Through its SEC filings, investors can review details on C1 Fund’s strategy of investing primarily in equity and equity-linked securities of companies engaged in the digital assets services and technology sector. These documents typically explain how the Fund seeks to maximize total return, outline its intention to invest in up to 30 digital asset services and technology companies, and describe its focus on infrastructure-oriented businesses such as exchanges, compliance platforms, staking providers and blockchain software firms.
On Stock Titan, CFND’s filings page is designed to surface key regulatory documents as they become available from EDGAR, including annual and quarterly reports and other required filings. AI-powered tools summarize the information in these documents to help readers understand portfolio composition, investment policies and other structural features without needing to interpret every technical detail themselves.
In addition to periodic reports, investors can reference SEC filings for further context on topics such as the Fund’s closed-end structure, its relationship with C1 Advisors LLC as investment adviser and the risks associated with investing in digital asset services and technology companies. By combining real-time filing access with AI-generated explanations, this page helps users navigate CFND’s regulatory disclosures and connect them to the Fund’s publicly announced portfolio activity and strategy.
C1 Group LLC reported a Form 4 disclosing a change in beneficial ownership of C1 Fund Inc. (CFND). On 09/05/2025 the reporting person shows a J(1) coded transaction cancelling 100,000 shares of common stock at a price of $0 because underwriters did not exercise the over-allotment option described in the issuer's IPO prospectus. After the cancellation, the reporting person beneficially owns 666,666 shares, held directly.
The Form 4 lists the reporting entity as C1 Group LLC with an address in Palo Alto and indicates the filer is a Director and a 10% owner. The filing was signed by David Hytha, Chief Financial Officer, on 09/05/2025.
C1 Advisors LLC filed an initial ownership report as an investment adviser to C1 Fund Inc. (CFND). The filing shows that C1 Advisors LLC beneficially owns 0 shares of Common Stock of the fund, held directly.
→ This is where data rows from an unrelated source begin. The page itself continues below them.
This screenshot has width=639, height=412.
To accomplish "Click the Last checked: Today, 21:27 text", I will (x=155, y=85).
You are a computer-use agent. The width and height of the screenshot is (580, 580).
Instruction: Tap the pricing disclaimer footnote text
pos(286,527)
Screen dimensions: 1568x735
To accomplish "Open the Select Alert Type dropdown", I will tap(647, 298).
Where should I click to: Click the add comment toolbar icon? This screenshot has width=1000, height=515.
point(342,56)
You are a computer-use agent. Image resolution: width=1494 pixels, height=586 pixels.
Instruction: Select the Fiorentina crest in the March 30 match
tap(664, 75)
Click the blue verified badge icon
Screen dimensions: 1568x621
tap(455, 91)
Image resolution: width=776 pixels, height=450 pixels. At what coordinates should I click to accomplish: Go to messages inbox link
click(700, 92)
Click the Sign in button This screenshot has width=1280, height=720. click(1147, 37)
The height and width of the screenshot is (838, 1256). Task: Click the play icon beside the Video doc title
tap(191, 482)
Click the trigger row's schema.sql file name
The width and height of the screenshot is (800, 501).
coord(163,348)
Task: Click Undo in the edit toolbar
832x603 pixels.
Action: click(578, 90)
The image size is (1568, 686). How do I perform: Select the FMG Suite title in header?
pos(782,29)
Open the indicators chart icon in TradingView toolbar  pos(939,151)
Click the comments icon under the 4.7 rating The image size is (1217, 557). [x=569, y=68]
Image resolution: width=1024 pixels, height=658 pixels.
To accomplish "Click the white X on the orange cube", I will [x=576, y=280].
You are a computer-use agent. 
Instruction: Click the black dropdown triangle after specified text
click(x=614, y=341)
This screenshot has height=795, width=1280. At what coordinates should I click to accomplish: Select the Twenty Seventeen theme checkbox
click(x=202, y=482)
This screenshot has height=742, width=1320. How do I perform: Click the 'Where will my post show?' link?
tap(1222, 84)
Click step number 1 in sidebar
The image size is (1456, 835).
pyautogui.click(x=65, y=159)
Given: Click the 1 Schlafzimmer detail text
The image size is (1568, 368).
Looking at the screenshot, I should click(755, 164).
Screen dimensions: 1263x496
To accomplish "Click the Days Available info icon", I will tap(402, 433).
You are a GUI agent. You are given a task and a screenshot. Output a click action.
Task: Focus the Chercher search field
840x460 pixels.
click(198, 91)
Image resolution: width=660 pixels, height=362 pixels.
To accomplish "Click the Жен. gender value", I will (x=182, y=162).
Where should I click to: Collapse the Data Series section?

This Form 3 establishes the adviser’s reporting status under insider ownership rules but does not disclose any purchases, sales, or derivative positions.
C1 Fund Inc.'s Chief Financial Officer, David Hytha, reported purchasing 5,004 shares of the company's common stock at $10.00 per share on 08/08/2025 and now directly owns those 5,004 shares. He also beneficially owns an additional 35,821 shares indirectly through the issuer's sponsor, C1 Group LLC. The filing discloses that up to 100,000 shares held by C1 Group LLC are subject to forfeiture if the underwriters do not exercise their over-allotment option, which would cause Mr. Hytha to forfeit 4,672 shares. After the over-allotment option is exercised or expires, C1 Group LLC will own shares equal to 10% of outstanding common stock.
C1 Fund Inc. received a Schedule 13G showing that Steadfast-related parties beneficially own 400,000 shares of Common Stock, representing 5.91% of the 6,766,666 shares outstanding per the issuer's August 7, 2025 prospectus. The filing lists Steadfast Capital Management LP as investment manager, American Steadfast, L.P. and Steadfast International Master Fund Ltd. each holding 200,000 shares, and Robert S. Pitts, Jr. as a named individual with shared voting and dispositive power over the aggregate position. The reporting persons state the position is not held to change or influence control of the issuer. Signatures and a joint filing agreement are attached.
Sara Wardell-Smith, a director of C1 Fund Inc. (CFND), purchased 30,000 shares of the issuer's common stock on 08/08/2025 at a price of $10.00 per share. Following the reported transaction she beneficially owns 30,000 shares in a direct ownership form. The filing reports the transaction on Form 4 signed by the reporting person.